Sabalenka, Swiatek and Gauff were brave enough to change the way they did business and, considering the early returns -- so to speak -- it seems to be working.
It’s instructive that Swiatek sees her serve as a work still in progress. In Rome there were times in the final against Sabalenka when her first serve bailed her out of difficult spots.
“Changing the technique, I think it allowed me to serve faster,” she told reporters in Rome. “And we worked on my placement as well, so it got better for sure. I feel like I have more options when I’m serving.”
Gauff acknowledges the difficulty of making changes during the season, sometimes in-tournament manipulations.

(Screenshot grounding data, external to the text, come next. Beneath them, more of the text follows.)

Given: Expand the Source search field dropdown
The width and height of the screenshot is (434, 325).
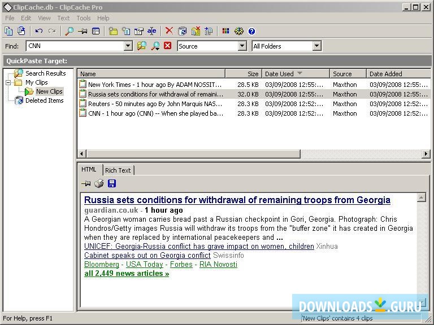Looking at the screenshot, I should (242, 46).
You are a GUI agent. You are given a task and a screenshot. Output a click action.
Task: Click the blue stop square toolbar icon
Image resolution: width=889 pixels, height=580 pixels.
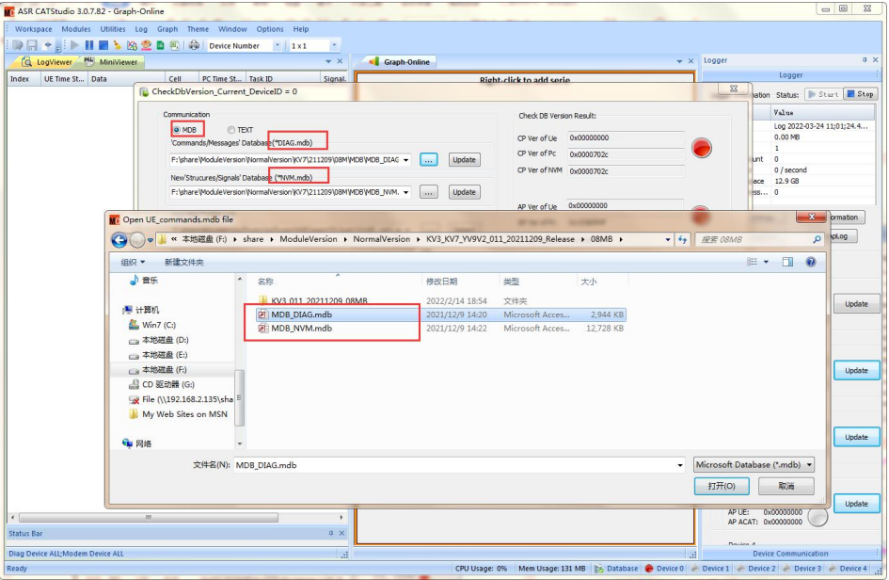pos(103,45)
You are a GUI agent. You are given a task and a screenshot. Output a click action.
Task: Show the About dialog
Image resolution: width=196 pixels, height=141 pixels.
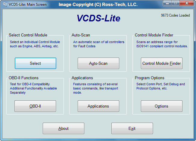coord(64,128)
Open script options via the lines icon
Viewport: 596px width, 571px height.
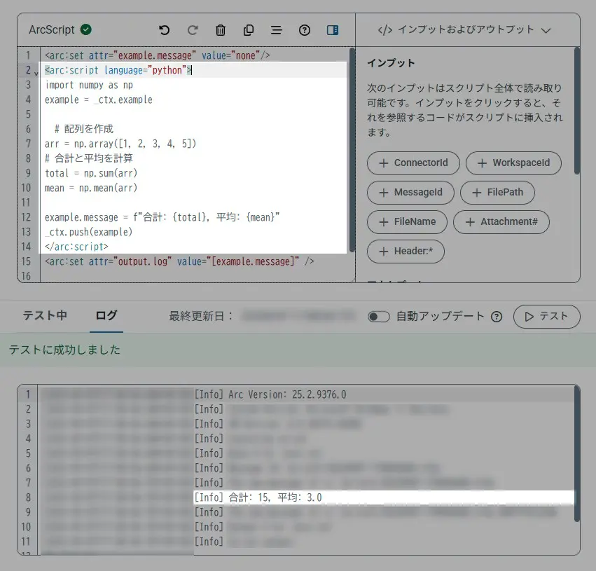[276, 30]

“I think it’s just finding the balance of going big, but also knowing when to slow down the pace just to get the serve in,” Gauff said. “Honestly, I bet on myself to continue to go big. I know when I go big and my serve goes in, it’s dangerous. I’m trying to think long term. I don’t want to lose the 120 [mph] serve by not going for it.”
Swiatek is already looking past these recent tweaks.
“I think overall the coach [Tomasz Wiktorowski] from the beginning had a great idea about my serve,” she said. “Next goal is to keep my serve at a consistent level throughout the whole season.
“We are working hard for the movement to be smooth and to get muscle memory, so even under the biggest pressure and stress, I’m going to be serving the same way. So we’ll see about that.”